Susunlah semua baris di bawah ini menjadi daftar JSON berisi string, dengan satu string untuk setiap baris dan tanpa baris kosong.

Data Tercatat
★ ★ ★ ★ ★

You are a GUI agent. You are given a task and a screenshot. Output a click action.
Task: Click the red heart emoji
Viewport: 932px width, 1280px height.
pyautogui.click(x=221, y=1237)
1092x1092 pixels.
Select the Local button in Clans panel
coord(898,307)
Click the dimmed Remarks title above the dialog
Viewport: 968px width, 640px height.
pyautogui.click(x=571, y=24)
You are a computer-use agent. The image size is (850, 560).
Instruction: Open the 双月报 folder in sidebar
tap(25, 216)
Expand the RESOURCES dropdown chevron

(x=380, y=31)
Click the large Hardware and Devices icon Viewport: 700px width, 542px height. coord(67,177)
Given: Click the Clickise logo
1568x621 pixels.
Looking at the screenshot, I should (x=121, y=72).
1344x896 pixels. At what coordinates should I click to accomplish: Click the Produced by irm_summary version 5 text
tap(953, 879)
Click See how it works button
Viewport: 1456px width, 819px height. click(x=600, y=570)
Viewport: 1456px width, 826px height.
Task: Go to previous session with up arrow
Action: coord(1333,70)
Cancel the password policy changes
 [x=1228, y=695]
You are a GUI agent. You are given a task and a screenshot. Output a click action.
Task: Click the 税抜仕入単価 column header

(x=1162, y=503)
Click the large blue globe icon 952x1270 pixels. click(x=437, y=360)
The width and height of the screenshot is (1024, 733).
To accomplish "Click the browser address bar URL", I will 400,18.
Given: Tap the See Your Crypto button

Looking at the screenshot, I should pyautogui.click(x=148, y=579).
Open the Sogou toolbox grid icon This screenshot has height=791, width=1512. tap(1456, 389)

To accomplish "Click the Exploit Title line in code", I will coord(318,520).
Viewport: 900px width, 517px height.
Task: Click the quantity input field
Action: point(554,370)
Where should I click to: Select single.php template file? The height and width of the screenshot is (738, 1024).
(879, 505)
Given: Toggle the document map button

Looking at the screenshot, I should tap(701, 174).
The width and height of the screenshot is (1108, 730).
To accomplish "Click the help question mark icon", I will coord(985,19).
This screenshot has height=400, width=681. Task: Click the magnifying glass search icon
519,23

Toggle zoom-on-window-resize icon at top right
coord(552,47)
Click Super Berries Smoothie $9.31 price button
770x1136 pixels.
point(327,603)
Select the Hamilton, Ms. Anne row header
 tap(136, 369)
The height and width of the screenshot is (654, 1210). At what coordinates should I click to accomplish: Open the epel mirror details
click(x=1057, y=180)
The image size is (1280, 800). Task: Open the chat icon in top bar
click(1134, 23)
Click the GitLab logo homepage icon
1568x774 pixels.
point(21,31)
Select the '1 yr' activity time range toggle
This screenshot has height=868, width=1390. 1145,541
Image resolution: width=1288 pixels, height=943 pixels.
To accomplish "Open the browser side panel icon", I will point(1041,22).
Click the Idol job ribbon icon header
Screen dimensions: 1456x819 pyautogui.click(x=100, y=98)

★ ★ ★ ★ ★

## JAWABAN
[
  "You are a GUI agent. You are given a task and a screenshot. Output a click action.",
  "Task: Click the red heart emoji",
  "Viewport: 932px width, 1280px height.",
  "pyautogui.click(x=221, y=1237)",
  "1092x1092 pixels.",
  "Select the Local button in Clans panel",
  "coord(898,307)",
  "Click the dimmed Remarks title above the dialog",
  "Viewport: 968px width, 640px height.",
  "pyautogui.click(x=571, y=24)",
  "You are a computer-use agent. The image size is (850, 560).",
  "Instruction: Open the 双月报 folder in sidebar",
  "tap(25, 216)",
  "Expand the RESOURCES dropdown chevron",
  "(x=380, y=31)",
  "Click the large Hardware and Devices icon Viewport: 700px width, 542px height. coord(67,177)",
  "Given: Click the Clickise logo",
  "1568x621 pixels.",
  "Looking at the screenshot, I should (x=121, y=72).",
  "1344x896 pixels. At what coordinates should I click to accomplish: Click the Produced by irm_summary version 5 text",
  "tap(953, 879)",
  "Click See how it works button",
  "Viewport: 1456px width, 819px height. click(x=600, y=570)",
  "Viewport: 1456px width, 826px height.",
  "Task: Go to previous session with up arrow",
  "Action: coord(1333,70)",
  "Cancel the password policy changes",
  " [x=1228, y=695]",
  "You are a GUI agent. You are given a task and a screenshot. Output a click action.",
  "Task: Click the 税抜仕入単価 column header",
  "(x=1162, y=503)",
  "Click the large blue globe icon 952x1270 pixels. click(x=437, y=360)",
  "The width and height of the screenshot is (1024, 733).",
  "To accomplish \"Click the browser address bar URL\", I will 400,18.",
  "Given: Tap the See Your Crypto button",
  "Looking at the screenshot, I should pyautogui.click(x=148, y=579).",
  "Open the Sogou toolbox grid icon This screenshot has height=791, width=1512. tap(1456, 389)",
  "To accomplish \"Click the Exploit Title line in code\", I will coord(318,520).",
  "Viewport: 900px width, 517px height.",
  "Task: Click the quantity input field",
  "Action: point(554,370)",
  "Where should I click to: Select single.php template file? The height and width of the screenshot is (738, 1024).",
  "(879, 505)",
  "Given: Toggle the document map button",
  "Looking at the screenshot, I should tap(701, 174).",
  "The width and height of the screenshot is (1108, 730).",
  "To accomplish \"Click the help question mark icon\", I will coord(985,19).",
  "This screenshot has height=400, width=681. Task: Click the magnifying glass search icon",
  "519,23",
  "Toggle zoom-on-window-resize icon at top right",
  "coord(552,47)",
  "Click Super Berries Smoothie $9.31 price button",
  "770x1136 pixels.",
  "point(327,603)",
  "Select the Hamilton, Ms. Anne row header",
  " tap(136, 369)",
  "The height and width of the screenshot is (654, 1210). At what coordinates should I click to accomplish: Open the epel mirror details",
  "click(x=1057, y=180)",
  "The image size is (1280, 800). Task: Open the chat icon in top bar",
  "click(1134, 23)",
  "Click the GitLab logo homepage icon",
  "1568x774 pixels.",
  "point(21,31)",
  "Select the '1 yr' activity time range toggle",
  "This screenshot has height=868, width=1390. 1145,541",
  "Image resolution: width=1288 pixels, height=943 pixels.",
  "To accomplish \"Open the browser side panel icon\", I will point(1041,22).",
  "Click the Idol job ribbon icon header",
  "Screen dimensions: 1456x819 pyautogui.click(x=100, y=98)"
]